It's been five years since Microsoft released a new client-side operating system. Although consumers will have to wait two more months before they can use Vista, businesses will have access to it today as part of the company's launch.
How quickly will they dive into the Vista pool? Projections for adoption range from almost immediately to "whenever we get to it."
Microsoft expects it to go gangbusters. "We have been working very closely with hundreds of companies throughout Windows Vista's development, and all of them have plans to move quickly to Windows Vista after it is released. We expect that once it is released, Windows Vista will be the fastest and most broadly adopted operating system in our history," said a Microsoft (Quote) spokesperson.
Why ship Vista one month before Christmas? Is there a compelling reason, beyond Microsoft being able to say it kept a deadline? As one analyst pointed out, who is going to begin testing an operating system at this time of year?
Lots of people, it turns out. The reality is that people have been testing it for a long time in beta and release candidate-mode, said Dwight Davis, vice president with Ovum Summit. "By the time they got around to final code from Microsoft, it's already been very broadly deployed and testing has been under way for some time. So it's not like [today] is the real kick off of people getting their hands on the code," he said.
Ovum doesn't do projections on something like adoption, but Davis has said he's seen plenty of interest. "There's even some enthusiasm in some quarters for an OS that was designed with more of an IT administrator's needs in mind, rather than an end user/consumer."
Steve Morton, vice president of product management and marketing for IT consultancy Altiris, echoed that sentiment. "I think we'll see an uptake immediately. I don't have a really good sense of how this will compare with XP, but I can definitely say there is a pent-up interest. We've been talking about it for a year now."
Altiris services a mostly technical community, which has been following the Vista betas carefully. "They like the security features, the productivity features, [and that] it's organized differently and geared for information discovery," he said.
However, Michael Silver, research director with Gartner, is sticking to his conservative estimates that real deployments won't begin until at least 2008, and he said it's not entirely Microsoft's fault. "The ecosystem really isn't as ready as it could be. Things like devices, applications, device drivers, there's a lot of stuff that needs to be supported, and a lot of the ecosystem didn't think Microsoft was going to meet its dates, so a lot of them aren't really ready."
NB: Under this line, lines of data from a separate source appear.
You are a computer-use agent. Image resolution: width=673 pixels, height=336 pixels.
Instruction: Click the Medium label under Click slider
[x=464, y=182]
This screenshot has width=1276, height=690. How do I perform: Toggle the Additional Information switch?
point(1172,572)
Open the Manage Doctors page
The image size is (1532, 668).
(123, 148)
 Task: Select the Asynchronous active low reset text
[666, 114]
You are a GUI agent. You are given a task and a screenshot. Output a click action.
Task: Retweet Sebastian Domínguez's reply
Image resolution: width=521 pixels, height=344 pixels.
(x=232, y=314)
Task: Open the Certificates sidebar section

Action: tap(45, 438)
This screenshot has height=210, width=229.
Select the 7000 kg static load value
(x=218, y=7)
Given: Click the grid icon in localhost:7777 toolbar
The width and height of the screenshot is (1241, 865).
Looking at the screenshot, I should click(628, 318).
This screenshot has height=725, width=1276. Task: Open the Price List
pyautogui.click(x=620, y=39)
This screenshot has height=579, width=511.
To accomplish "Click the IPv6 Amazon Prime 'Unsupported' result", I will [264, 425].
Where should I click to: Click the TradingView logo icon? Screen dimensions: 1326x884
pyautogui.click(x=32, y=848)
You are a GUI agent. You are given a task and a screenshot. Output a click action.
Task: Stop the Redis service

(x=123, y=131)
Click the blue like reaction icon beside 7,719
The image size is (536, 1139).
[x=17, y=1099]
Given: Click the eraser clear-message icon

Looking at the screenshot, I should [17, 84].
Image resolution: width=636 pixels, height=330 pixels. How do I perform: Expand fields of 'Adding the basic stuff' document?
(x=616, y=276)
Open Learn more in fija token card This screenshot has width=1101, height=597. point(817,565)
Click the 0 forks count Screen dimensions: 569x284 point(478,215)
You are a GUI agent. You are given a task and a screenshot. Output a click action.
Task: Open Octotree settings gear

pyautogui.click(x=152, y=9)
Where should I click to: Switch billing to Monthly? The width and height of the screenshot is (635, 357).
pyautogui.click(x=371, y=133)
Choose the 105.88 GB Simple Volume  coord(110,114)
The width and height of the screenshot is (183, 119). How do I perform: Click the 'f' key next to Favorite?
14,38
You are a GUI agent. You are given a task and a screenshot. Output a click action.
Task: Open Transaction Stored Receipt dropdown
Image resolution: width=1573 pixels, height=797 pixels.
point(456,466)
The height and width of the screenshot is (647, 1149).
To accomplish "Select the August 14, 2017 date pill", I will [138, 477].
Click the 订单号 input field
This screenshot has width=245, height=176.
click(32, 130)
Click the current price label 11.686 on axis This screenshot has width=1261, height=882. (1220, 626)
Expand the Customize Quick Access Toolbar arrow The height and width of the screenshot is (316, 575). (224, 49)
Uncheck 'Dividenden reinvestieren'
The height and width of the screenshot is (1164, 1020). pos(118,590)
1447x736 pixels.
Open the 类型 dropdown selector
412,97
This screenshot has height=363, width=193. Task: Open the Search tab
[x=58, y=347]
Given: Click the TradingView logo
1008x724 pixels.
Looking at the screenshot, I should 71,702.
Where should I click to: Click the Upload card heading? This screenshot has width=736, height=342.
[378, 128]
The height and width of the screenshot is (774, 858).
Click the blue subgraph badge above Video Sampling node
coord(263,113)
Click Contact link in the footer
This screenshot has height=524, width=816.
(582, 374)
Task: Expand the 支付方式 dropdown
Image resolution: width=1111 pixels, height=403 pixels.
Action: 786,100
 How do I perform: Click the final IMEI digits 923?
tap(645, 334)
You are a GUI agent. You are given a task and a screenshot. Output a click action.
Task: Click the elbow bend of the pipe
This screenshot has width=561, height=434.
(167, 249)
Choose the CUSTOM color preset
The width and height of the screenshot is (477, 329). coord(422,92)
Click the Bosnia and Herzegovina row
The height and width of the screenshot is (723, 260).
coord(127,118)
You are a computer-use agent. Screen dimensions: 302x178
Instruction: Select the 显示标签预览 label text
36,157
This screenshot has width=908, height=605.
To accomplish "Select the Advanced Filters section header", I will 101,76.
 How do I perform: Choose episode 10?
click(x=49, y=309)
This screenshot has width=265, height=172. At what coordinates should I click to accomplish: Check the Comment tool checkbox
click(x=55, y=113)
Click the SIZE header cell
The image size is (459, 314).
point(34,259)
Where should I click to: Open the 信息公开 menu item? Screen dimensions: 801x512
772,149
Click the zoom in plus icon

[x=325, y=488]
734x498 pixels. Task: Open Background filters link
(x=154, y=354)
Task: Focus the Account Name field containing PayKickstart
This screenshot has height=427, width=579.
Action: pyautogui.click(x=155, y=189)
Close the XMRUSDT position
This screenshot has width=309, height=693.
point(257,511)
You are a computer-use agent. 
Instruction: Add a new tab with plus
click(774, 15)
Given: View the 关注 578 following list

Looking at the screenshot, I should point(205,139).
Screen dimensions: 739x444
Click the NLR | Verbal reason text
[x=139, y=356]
Because the consumer release is 10 weeks away, third party system makers have some breathing room to catch up. They'd better move soon, since Microsoft is getting stricter about driver quality. Microsoft's Driver Quality Rating (DQR) system grades device drivers based on how often they crash. A low grade could mean OEMs will shun the product. Microsoft is doing this to light a fire under some hardware providers to offer better quality device drivers, since they are often the source of system failures.
The lead time between business and consumer releases of Vista also gives Microsoft time to tweak its operating system some more. Silver thinks there will be a lot of fixes coming out through Windows Update between now and the January consumer release.
Rory Byrne, senior director of business development for Hyperion Solutions, found out about foot-dragging among other software vendors when he installed Vista on his own computer. His VPN and Oracle software both failed. Like Silver, he thinks vendors dragged their feet because of the release schedule. "What we've seen, because Vista isn't live yet, is that major software vendors haven't certified their products for Vista. There's a lot more certification to be done with desktop client tools than something server-based," he said.
And this could prove an impediment. In a September posting touting Vista, Jim Allchin, Microsoft's outgoing head of the Windows division, alerted developers to Microsoft's application compatibility efforts.